Perhaps the much needed advice to prevent the onset of a quarter-life crisis
Earlier this year I read an amazing book called ‘The Defining Decade’ by Meg Jay which I think gave me a wake-up call & many important things to think about regarding my life. After reading the book, it really made me reflect & evaluate some of my approaches across areas of my life. I certainly feel much more self-aware after reading this book.
I definitely think it would be a great read for anyone currently in their 20s. However, even if you are not I feel that it still has many useful words of advice & lessons to learn from which can be applied to your life.
The author Meg Jay, is a clinical psychologist who specialises in adult development, typically in the 20-something age bracket.
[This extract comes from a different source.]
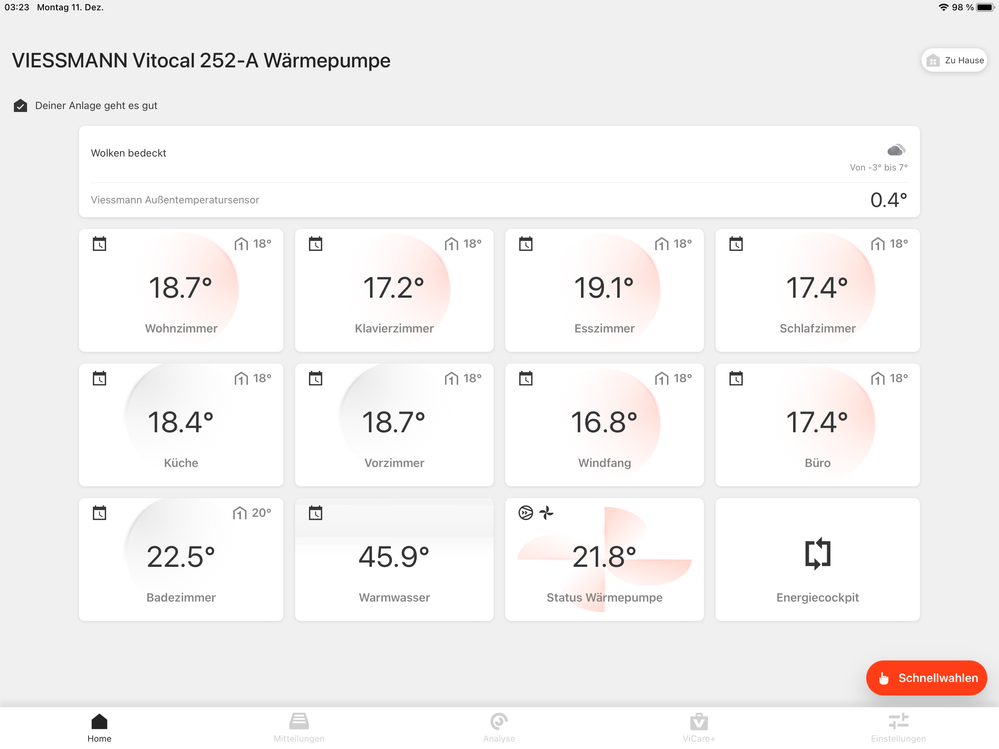Image resolution: width=999 pixels, height=749 pixels.
Task: Tap the target temperature house icon on Badezimmer
Action: (x=240, y=513)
In the book she embeds her clinical experience, life experience & interesting stories from her previous clients to help convey particular messages & teach insightful lessons.
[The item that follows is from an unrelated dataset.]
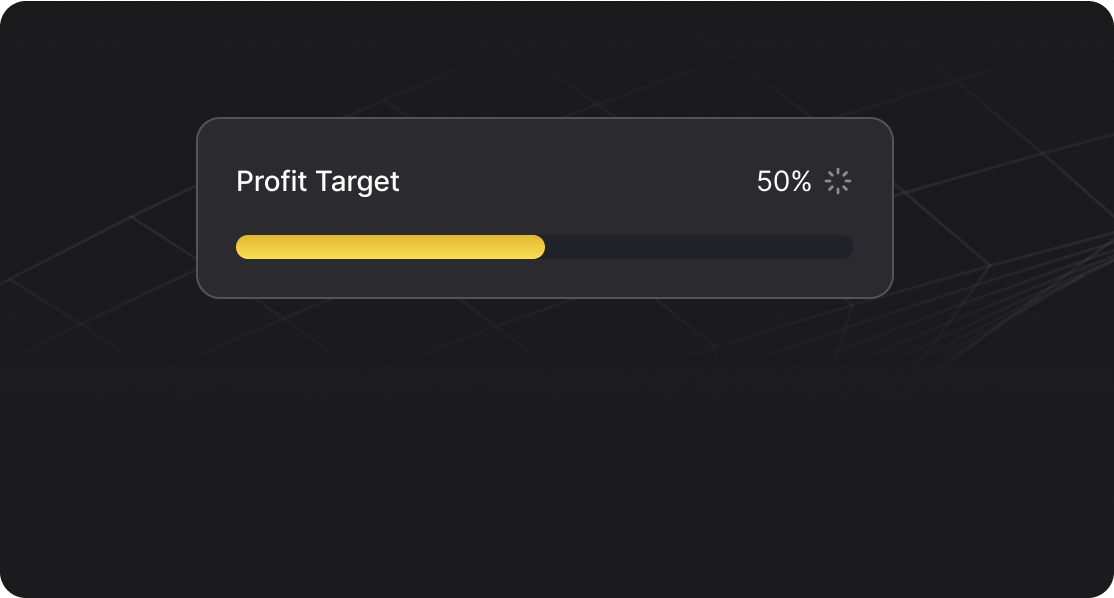The width and height of the screenshot is (1114, 598).
Task: Click the Profit Target label
Action: pyautogui.click(x=318, y=181)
One thing I loved about the book is that from my perspective, it felt like an ongoing therapy session. In many ways this felt comforting & I felt seen, less alone in my difficulties & I feel like this is the helping hand you often need in your life. I also felt that my feelings & concerns were validated concerning adulthood. Feelings about career confusion, feelings of being lost & feelings of anxiety about making big decisions. The author interestingly explored a variety of topics including work, love, the brain, our emotions & more. Also, being someone that enjoys psychology & sociology, there were some interesting theoretical explanations & studies which were discussed.
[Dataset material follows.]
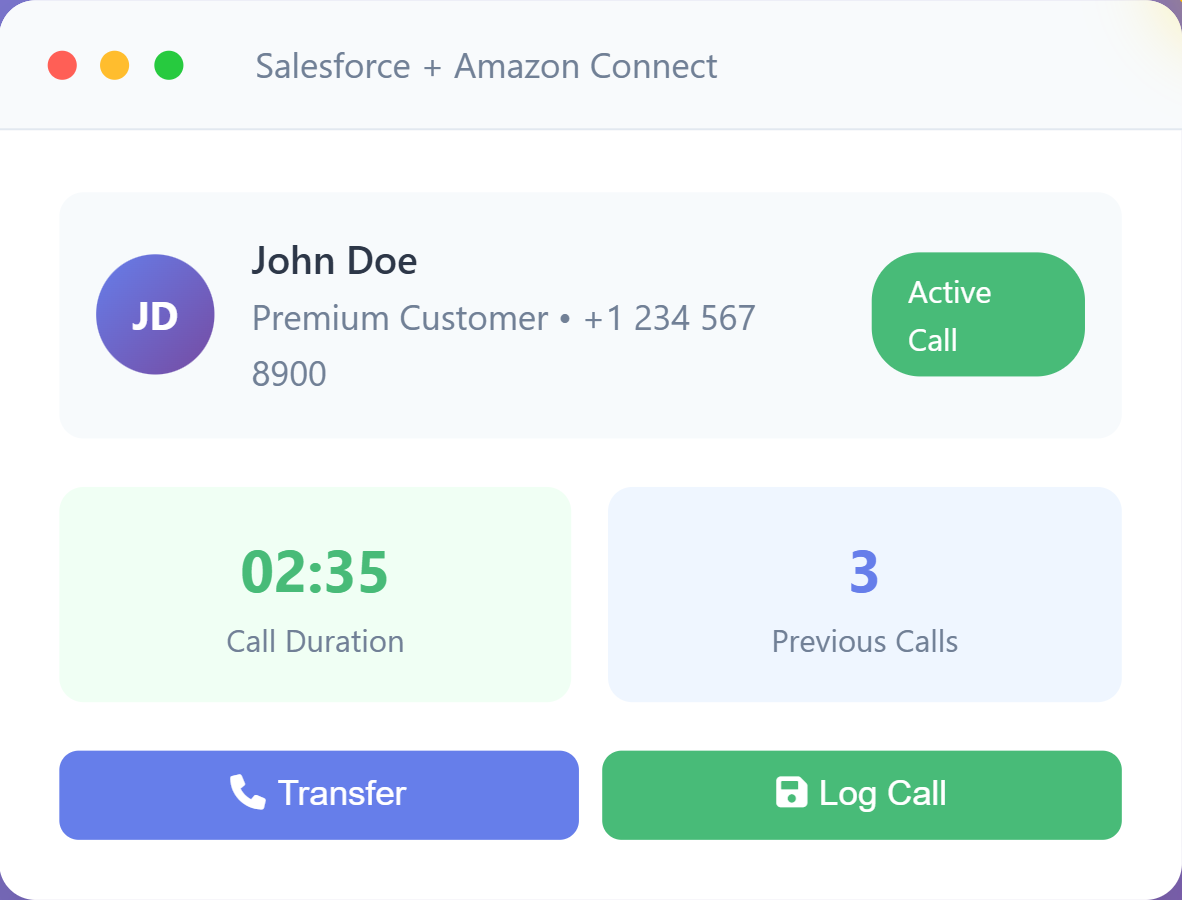
Task: Click the window title bar area
Action: (x=591, y=65)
A key theme I felt echoed throughout the book was the idea of having INTENTIONALITY in your 20s & I do agree with this. The idea of trying to be purposeful about your actions & goals.
– Meg Jay, The Defining Decade
“Feeling better doesn’t come from avoiding adulthood, it comes from investing in adulthood”
One of the many key life lessons which was re-emphasised to me from this book is the importance of networking in adulthood. I need to implement this! What was discussed in particular was the strength of what are referred to as “weak ties” – which may be people we’ve met or spoken to briefly, but may not know extremely well. The rationale behind this is that these people give us access to new ways of thinking & expose us to new ideas as they are not linked to our circle of familiarity. Therefore, they are more likely to know things we don’t & be linked to opportunities we may be unaware of.
Weak ties also force us to communicate in a different type of way than we are familiar with & encourage us to use what is referred to as “elaborated speech”, which is regarded as being more thoughtful & reflective than the everyday speak or restricted vocabulary/slang we may use with our close friends. Therefore, networking & connecting with weak ties are seen as a great, conducive opportunities for our growth.
Overall, I found this book quite thought-provoking & I think it will push me to challenge myself to take authority in many areas in my life & push me to try harder to embrace change, discomfort & uncertainty but also input useful action. I think everyone that reads this book will take something unique away from it.
“The future isn’t written in the stars. There are no guarantees. So claim your adulthood. Be intentional. Get to work. Pick your family. Do the math. Make your own certainty. Don’t be defined by what you didn’t know or what you didn’t do. You are deciding your life right now.”